Co przygotować
Podaj w formie tabeli Markdown z kolumnami Nr i Wiersz wiersze od tego, który zawiera „Where should I”, do końca rekordów włącznie. Pomiń puste wiersze i nie umieszczaj w odpowiedzi obrazów.

Dane wyodrębnione ze zbioru:
━━━━━━━━━━━━━━━━━━━━━━━━━━━━━━

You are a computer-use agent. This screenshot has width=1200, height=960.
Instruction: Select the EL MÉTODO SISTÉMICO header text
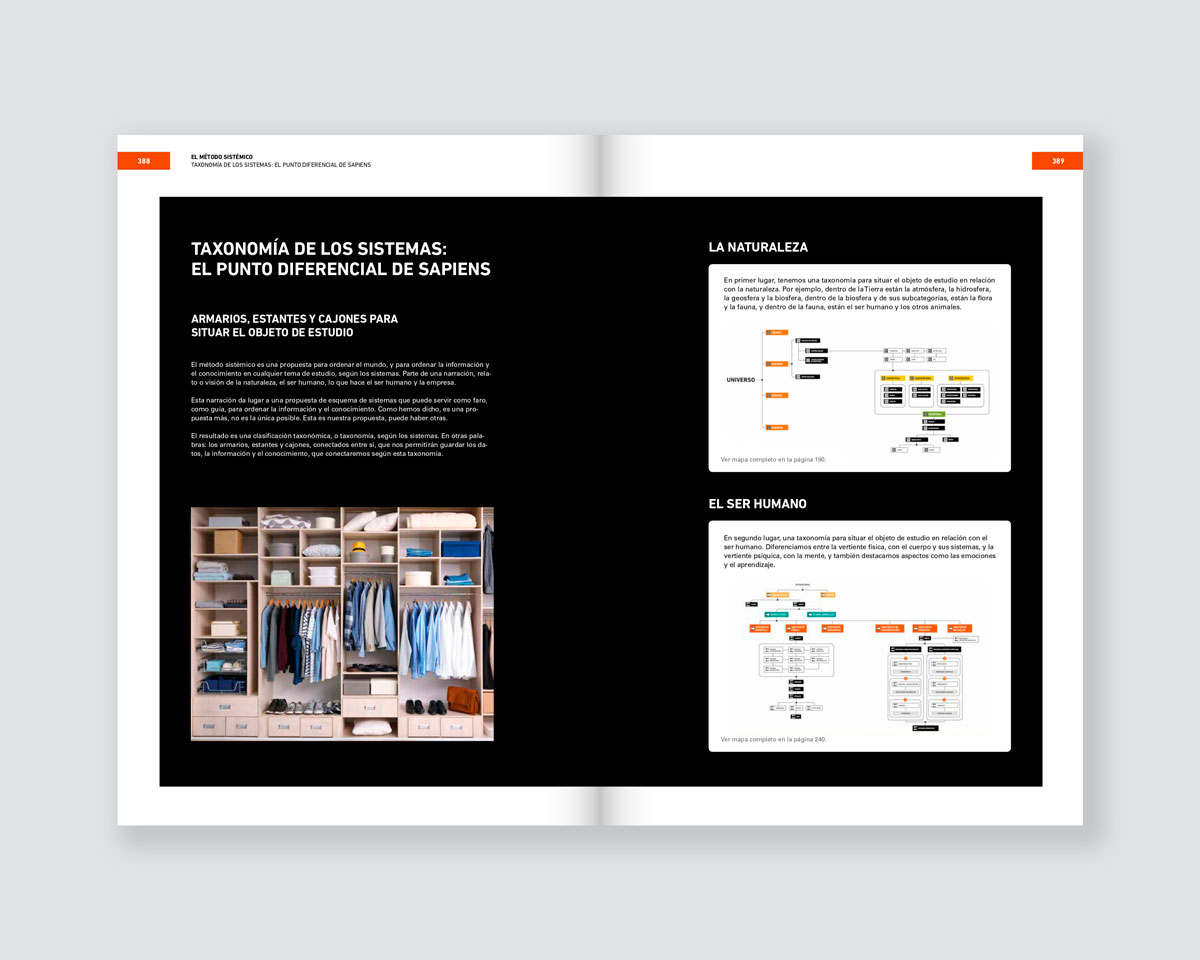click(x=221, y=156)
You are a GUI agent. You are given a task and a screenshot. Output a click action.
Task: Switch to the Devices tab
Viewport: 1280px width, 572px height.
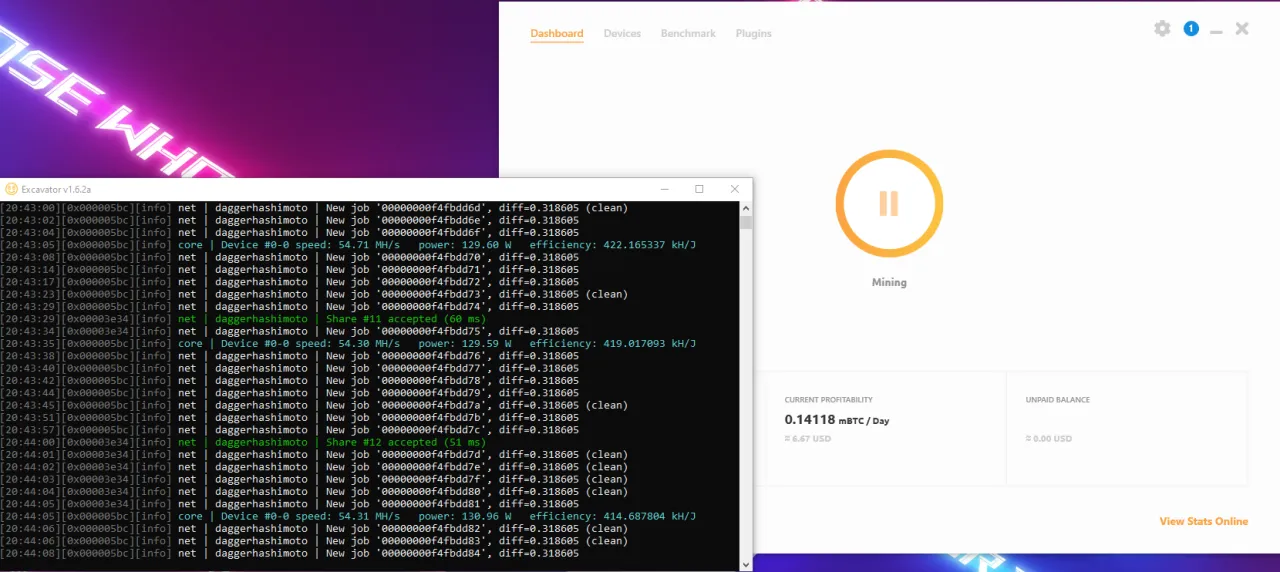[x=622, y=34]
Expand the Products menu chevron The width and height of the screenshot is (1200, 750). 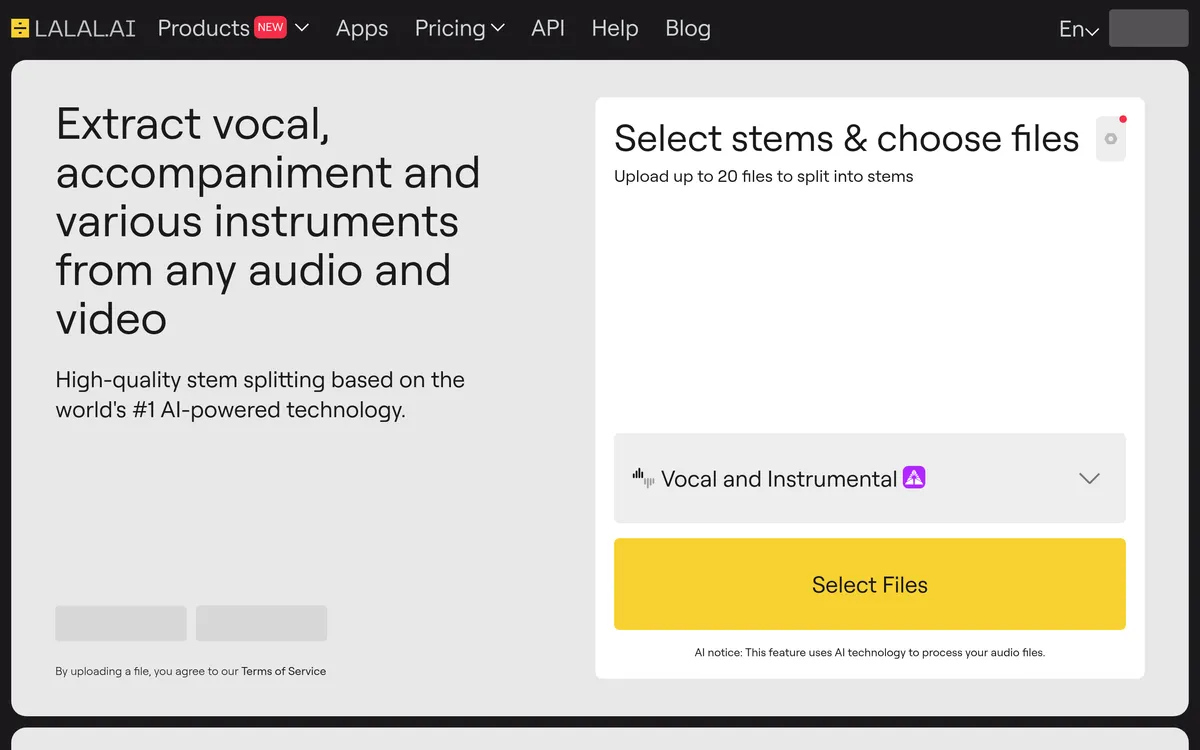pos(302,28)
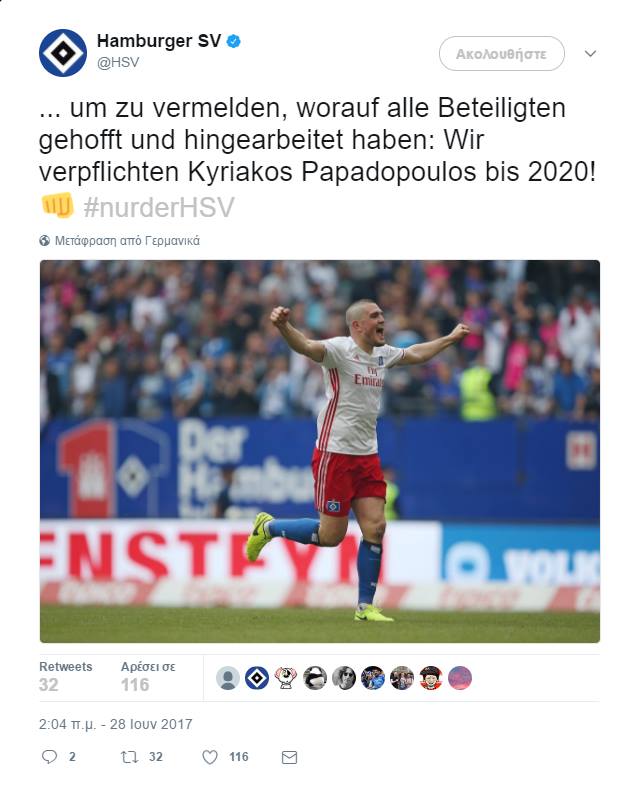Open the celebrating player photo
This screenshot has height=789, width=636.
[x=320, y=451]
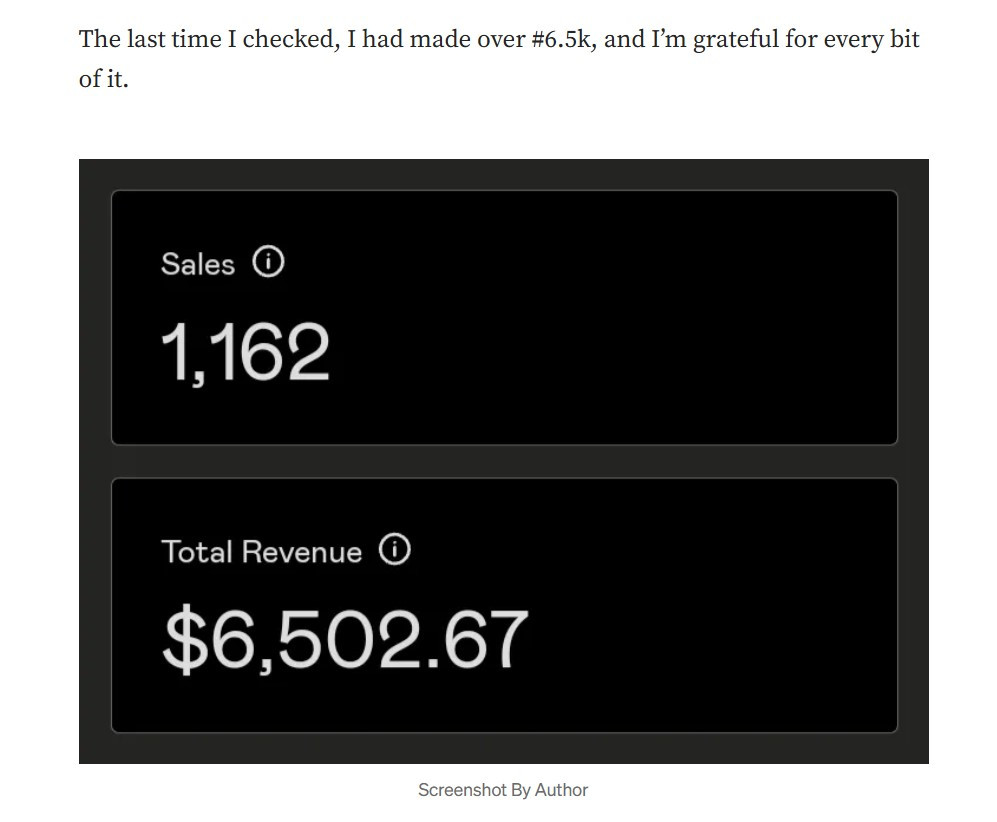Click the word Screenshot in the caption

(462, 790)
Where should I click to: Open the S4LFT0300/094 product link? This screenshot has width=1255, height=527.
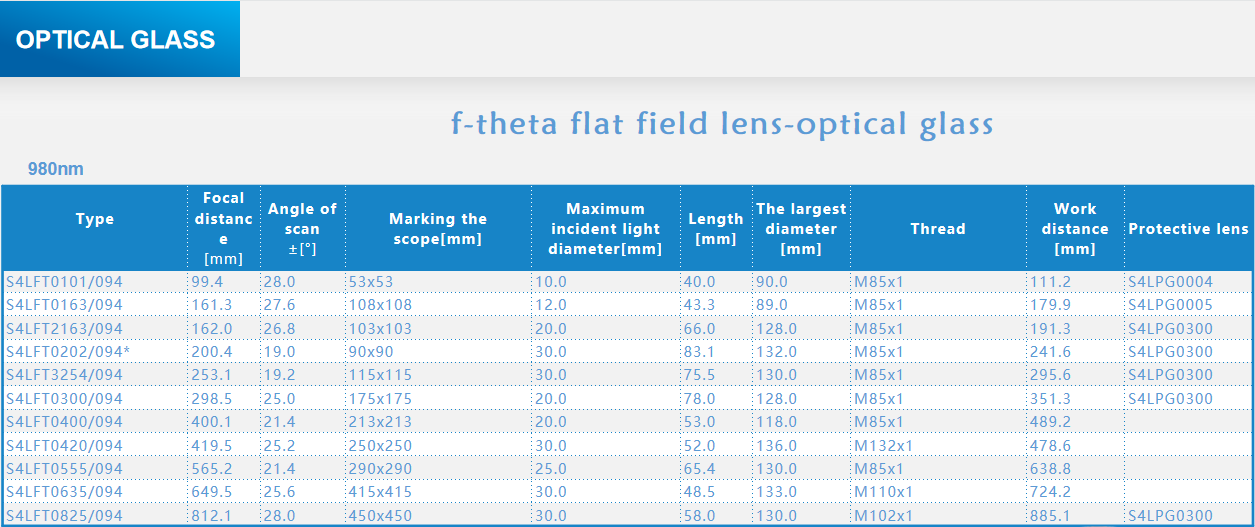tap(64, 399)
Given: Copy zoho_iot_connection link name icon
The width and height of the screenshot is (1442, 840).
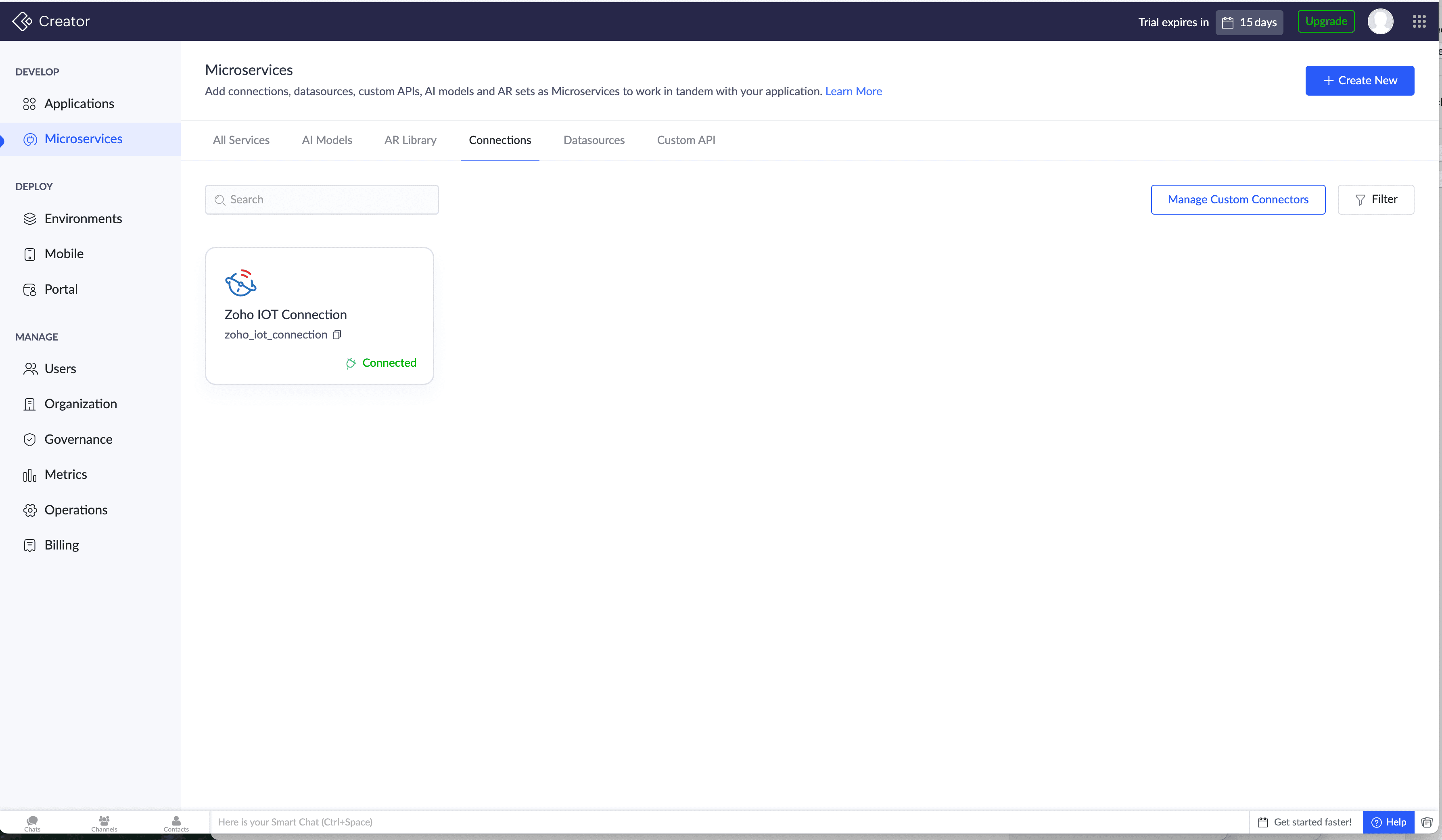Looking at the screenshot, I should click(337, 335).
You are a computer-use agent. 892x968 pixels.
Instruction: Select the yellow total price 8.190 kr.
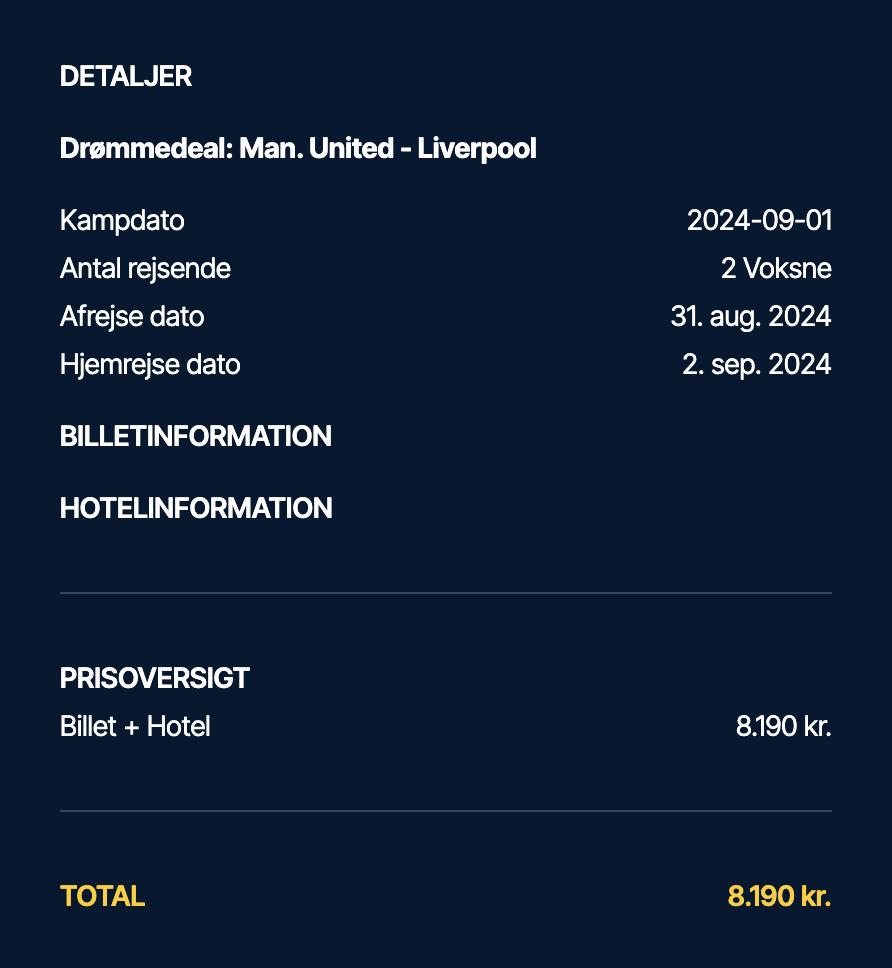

━━━━━━━━━━━━━━━━━━━━━━━━━━━━━━

Poprawna odpowiedź
| Nr | Wiersz |
|---|---|
| 1 | Where should I click to: Open the S4LFT0300/094 product link? This screenshot has width=1255, height=527. |
| 2 | tap(64, 399) |
| 3 | Given: Copy zoho_iot_connection link name icon |
| 4 | The width and height of the screenshot is (1442, 840). |
| 5 | Looking at the screenshot, I should click(337, 335). |
| 6 | You are a computer-use agent. 892x968 pixels. |
| 7 | Instruction: Select the yellow total price 8.190 kr. |